Israel and Iran exchanged threats at the weekend, each warning any escalation in the fighting between Israeli forces and Hezbollah would be met with a strong response. Israel's Foreign Minister Israel Katz said on Saturday that Tehran's threats made it worthy of destruction. “A regime that threatens destruction deserves to be destroyed,” Mr Katz said in a post on X. He added that Israel would act with full force against Hezbollah if it does not stop firing rockets at Israel and retreat from the border areas. Iran's UN mission said on Friday that if Israel launches a “full-scale military aggression” in Lebanon, an “obliterating war will ensue.” The mission accused Israel of engaging in “psychological warfare” by issuing warnings of attacks on Lebanon. Iran-backed Hezbollah began attacking Israel shortly after Israel launched a war in Gaza on October 7 in response to a Hamas-led attack. 

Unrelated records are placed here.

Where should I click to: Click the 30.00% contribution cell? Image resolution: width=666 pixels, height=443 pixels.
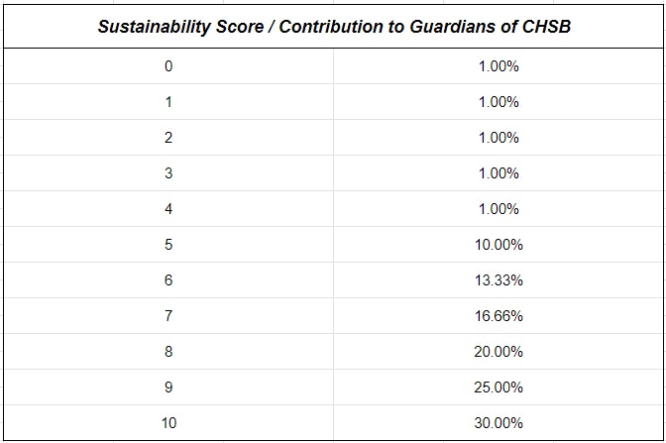(x=500, y=423)
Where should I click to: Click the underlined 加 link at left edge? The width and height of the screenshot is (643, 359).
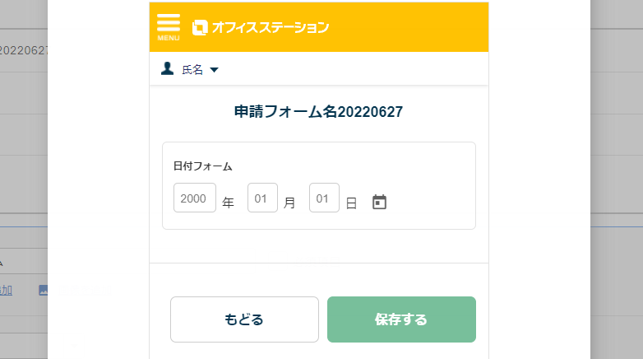[x=6, y=290]
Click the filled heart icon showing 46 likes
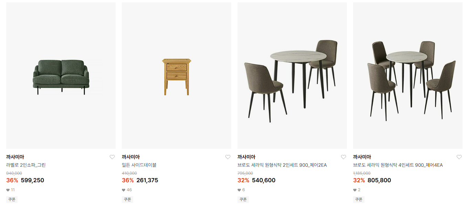 (x=124, y=190)

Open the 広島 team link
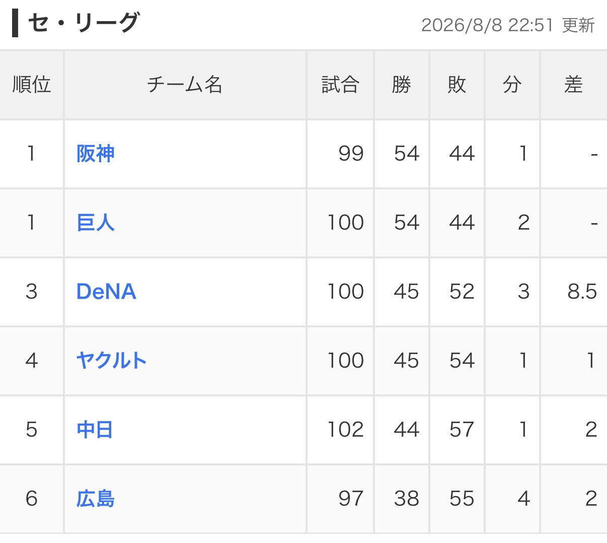point(96,499)
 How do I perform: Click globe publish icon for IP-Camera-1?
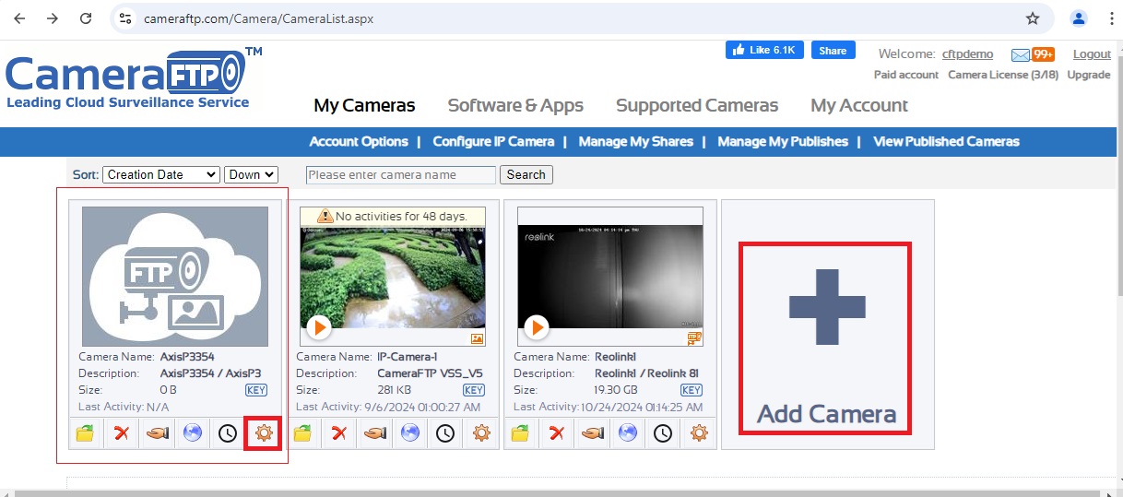[x=410, y=432]
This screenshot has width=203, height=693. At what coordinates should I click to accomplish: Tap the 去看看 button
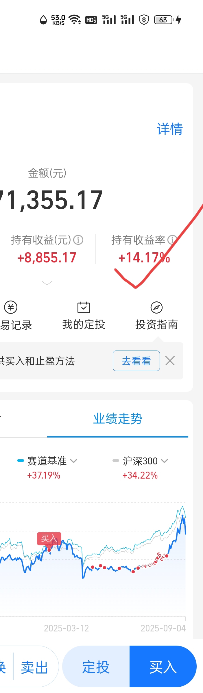tap(136, 361)
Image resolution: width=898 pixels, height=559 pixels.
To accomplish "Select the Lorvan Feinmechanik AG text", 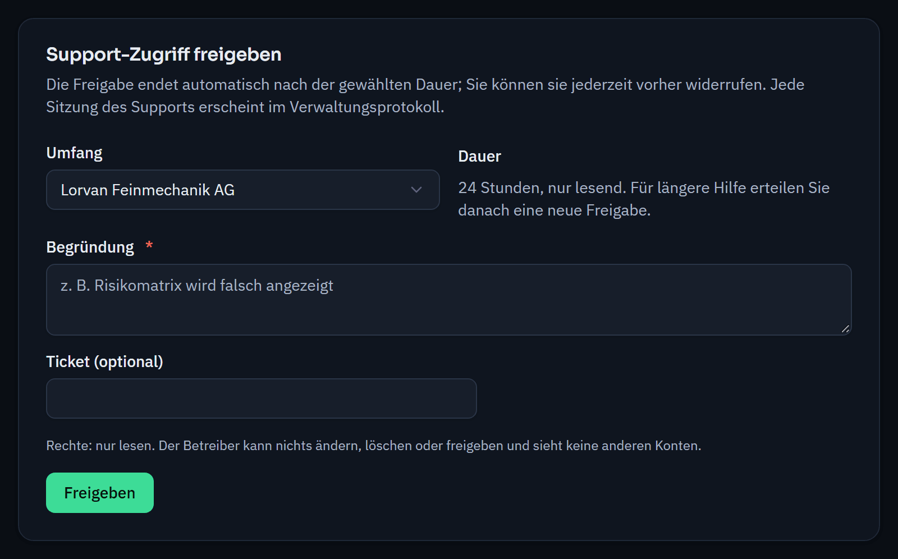I will [148, 190].
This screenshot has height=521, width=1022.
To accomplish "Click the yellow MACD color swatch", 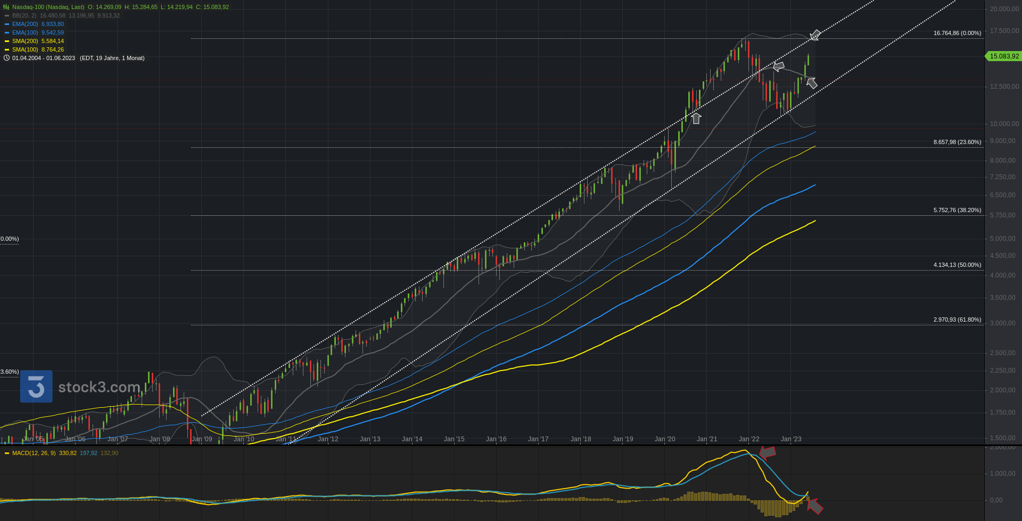I will tap(7, 453).
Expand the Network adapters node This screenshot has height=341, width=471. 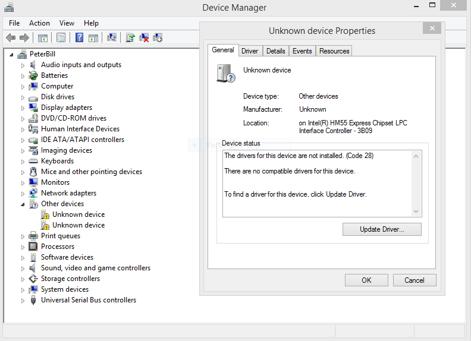click(x=23, y=194)
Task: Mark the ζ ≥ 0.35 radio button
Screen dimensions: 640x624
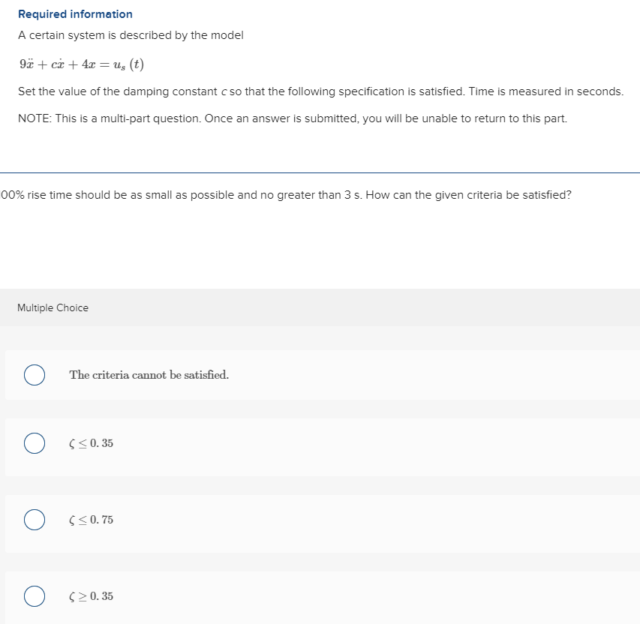Action: tap(35, 596)
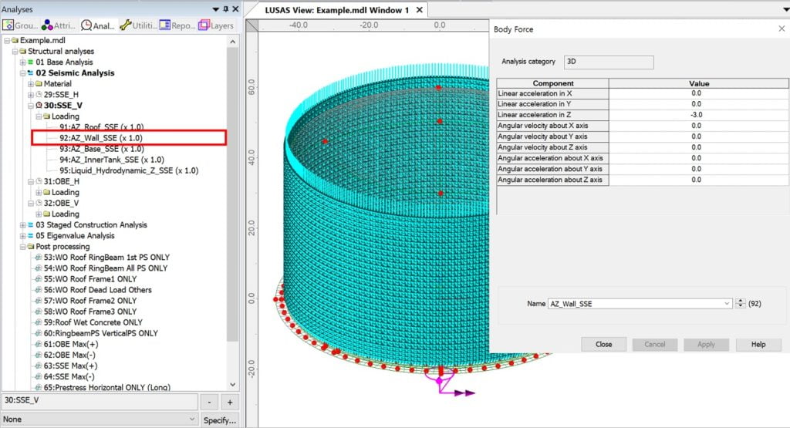Open the Utilities wrench tab
This screenshot has width=790, height=428.
tap(125, 25)
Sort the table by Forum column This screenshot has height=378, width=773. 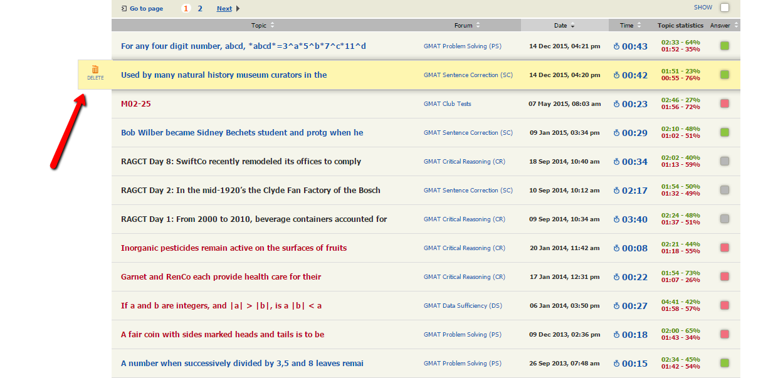pyautogui.click(x=467, y=26)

Iran-Israel Threats Intensify As Large Middle East War Looms | Newsweek 

Warnings between Israeli and Iranian officials have intensified in nature as fears mount throughout the Middle East and beyond over the possibility of a larger-scale conflict erupting due to worsening clashes across the Israel-Lebanon border and the still-raging war in the Gaza Strip. "The IDF is prepared for a variety of security scenarios in all areas, and will continue to protect the State of Israel from the various threats," an Israel Defense Forces (IDF) spokesperson told Newsweek on Sunday. The comments came two days after the Iranian Mission to the United Nations (U.N.) shared with Newsweek and published on X, formerly Twitter, one of the Islamic Republic's gravest warnings yet over the deteriorating security situation. "Albeit Iran deems as psychological warfare the Zionist regime's propaganda about intending to attack Lebanon, should it embark on full-scale military aggression, an obliterating war will ensue," the Iranian Mission said Friday. "All options, incl. the full involvement of all Resistance Fronts, are on the table."  

MISCELLANEOUS 

Who Is In Charge Of Iran? | BBC 

Iranians are going to the polls on Friday to elect a new president, following the death in May of the former incumbent, Ebrahim Raisi. However, the supreme leader, Ayatollah Ali Khamenei, is the person who really wields power in Iran. What happens in the presidential election? The first round of Iran's presidential election takes place on 28 June. There are 61.5 million eligible voters in a population of almost 90 million. There will be a run-off election on 5 July if no candidate wins more than 50% of the vote in the first round. The vote is to replace the hardliner Mr Raisi, who died on 19 May when the helicopter he was in crashed into a mountain in fog. The presidential candidates were heavily vetted, and many major politicians were barred from the race. Only six people were allowed to run, and two of those dropped out the day before the election. The front-runners are two conservatives - Saeed Jalili, a former international negotiator, and Mohammad Baqer Qalibaf, the speaker of the parliament - and a 69-year-old heart surgeon called Massoud Pezeshkian, who is the one reformist in the race.